Vous souvenez-vous du bon temps où tout le monde était flatté de se faire prendre en photo? C’était un événement spécial, chacun revêtait son plus bel atour et on s’installait très sérieusement devant la machine.
En fait, je n’ai pas connu ce temps-là. Mais j’ai admiré beaucoup de photos où l’on comprenait comme ça avait dû être un moment important.

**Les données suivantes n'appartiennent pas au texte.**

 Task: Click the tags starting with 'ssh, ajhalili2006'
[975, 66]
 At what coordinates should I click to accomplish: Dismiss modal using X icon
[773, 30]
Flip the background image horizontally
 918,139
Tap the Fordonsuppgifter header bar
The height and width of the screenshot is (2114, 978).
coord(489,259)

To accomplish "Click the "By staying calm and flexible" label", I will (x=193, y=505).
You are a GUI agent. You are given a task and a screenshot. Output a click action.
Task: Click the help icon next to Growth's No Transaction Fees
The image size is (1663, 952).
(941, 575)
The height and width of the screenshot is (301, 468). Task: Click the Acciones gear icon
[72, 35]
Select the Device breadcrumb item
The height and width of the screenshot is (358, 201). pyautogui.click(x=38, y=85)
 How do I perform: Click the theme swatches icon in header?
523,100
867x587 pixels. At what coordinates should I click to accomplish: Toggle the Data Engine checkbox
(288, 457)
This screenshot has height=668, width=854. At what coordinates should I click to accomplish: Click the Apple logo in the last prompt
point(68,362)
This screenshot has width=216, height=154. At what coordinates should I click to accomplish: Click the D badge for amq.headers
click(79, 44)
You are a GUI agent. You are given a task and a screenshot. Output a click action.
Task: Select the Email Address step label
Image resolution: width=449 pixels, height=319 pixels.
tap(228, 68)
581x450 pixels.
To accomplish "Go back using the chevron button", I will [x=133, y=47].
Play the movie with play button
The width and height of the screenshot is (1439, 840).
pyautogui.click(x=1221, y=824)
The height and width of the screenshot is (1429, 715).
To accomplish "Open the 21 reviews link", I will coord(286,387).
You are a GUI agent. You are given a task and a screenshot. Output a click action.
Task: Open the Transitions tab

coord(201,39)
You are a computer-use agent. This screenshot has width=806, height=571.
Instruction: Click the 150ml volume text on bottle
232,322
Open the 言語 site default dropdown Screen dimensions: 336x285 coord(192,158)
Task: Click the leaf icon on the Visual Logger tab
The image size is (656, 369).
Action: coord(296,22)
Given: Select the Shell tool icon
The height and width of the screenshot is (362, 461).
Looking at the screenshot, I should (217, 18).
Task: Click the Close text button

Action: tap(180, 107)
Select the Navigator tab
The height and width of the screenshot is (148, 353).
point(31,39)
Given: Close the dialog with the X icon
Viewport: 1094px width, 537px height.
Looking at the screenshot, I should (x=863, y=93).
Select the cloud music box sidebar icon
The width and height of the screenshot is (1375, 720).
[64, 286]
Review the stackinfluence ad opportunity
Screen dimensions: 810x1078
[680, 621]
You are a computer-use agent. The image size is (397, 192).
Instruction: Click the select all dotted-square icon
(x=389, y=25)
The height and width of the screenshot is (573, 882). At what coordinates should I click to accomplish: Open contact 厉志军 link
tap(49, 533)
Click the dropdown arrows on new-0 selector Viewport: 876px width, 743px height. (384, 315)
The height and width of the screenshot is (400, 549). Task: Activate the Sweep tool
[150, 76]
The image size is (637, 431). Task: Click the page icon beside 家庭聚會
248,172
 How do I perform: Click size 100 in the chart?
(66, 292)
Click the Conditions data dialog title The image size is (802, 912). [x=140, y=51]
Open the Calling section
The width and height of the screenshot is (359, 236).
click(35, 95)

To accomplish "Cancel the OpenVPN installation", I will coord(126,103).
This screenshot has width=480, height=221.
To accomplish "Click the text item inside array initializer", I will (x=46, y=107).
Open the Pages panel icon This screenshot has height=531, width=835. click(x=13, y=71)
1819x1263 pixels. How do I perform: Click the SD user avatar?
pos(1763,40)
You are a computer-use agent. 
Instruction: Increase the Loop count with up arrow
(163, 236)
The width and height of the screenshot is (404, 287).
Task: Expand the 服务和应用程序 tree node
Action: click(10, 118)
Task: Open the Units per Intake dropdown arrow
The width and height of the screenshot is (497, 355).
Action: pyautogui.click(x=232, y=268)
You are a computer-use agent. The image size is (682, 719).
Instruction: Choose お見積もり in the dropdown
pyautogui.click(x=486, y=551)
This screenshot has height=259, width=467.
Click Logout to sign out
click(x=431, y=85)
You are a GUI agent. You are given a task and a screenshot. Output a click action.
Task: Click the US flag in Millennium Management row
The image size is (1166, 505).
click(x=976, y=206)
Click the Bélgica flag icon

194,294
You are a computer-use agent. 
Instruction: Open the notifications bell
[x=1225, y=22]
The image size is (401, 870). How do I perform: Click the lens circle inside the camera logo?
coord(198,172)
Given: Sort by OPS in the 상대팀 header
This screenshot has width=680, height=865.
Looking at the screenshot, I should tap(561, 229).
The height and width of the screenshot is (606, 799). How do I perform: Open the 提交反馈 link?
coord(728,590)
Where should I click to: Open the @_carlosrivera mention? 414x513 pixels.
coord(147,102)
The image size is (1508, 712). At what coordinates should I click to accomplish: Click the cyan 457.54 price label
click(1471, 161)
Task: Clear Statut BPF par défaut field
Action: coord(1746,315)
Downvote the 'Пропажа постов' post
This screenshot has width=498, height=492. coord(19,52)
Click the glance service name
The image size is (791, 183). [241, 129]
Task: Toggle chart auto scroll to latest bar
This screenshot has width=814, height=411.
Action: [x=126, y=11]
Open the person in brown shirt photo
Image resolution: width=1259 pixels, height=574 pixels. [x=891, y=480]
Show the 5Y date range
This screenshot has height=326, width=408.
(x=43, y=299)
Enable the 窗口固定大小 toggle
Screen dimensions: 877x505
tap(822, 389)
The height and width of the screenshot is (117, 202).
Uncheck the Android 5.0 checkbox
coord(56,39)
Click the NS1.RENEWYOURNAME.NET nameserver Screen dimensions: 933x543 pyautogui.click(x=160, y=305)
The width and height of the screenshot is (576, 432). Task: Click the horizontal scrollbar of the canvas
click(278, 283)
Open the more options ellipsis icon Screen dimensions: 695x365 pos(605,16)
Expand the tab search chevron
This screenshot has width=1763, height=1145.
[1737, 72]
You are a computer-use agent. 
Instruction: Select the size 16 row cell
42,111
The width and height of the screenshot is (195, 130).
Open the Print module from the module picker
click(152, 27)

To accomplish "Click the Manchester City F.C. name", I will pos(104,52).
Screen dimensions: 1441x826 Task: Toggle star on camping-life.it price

Je suis plus de la génération baby-boomers, donc celle où la photo était encore analogique. On installait un film dans un appareil, et on prenait parfois jusqu’à 24 poses. Puis il fallait aller porter ce film chez un détaillant qui allait « finir » nos photos, c’est-à-dire développer ce film. Au bout de plusieurs jours, on retournait chercher nos photos et on avait bien hâte de les voir enfin. Souvent, c’était une grande déception. Plusieurs clichés étaient manqués. Malgré les sous qu’on venait de dépenser, il n’y avait pas moyen de se reprendre. On vivait avec tristesse la perte de ces souvenirs. Mais, en général, on regardait avec grande joie ces quelques photos qui seraient classés, soit dans une boîte à chaussure, soit dans un album que l’on pourrait feuilleter dans le temps.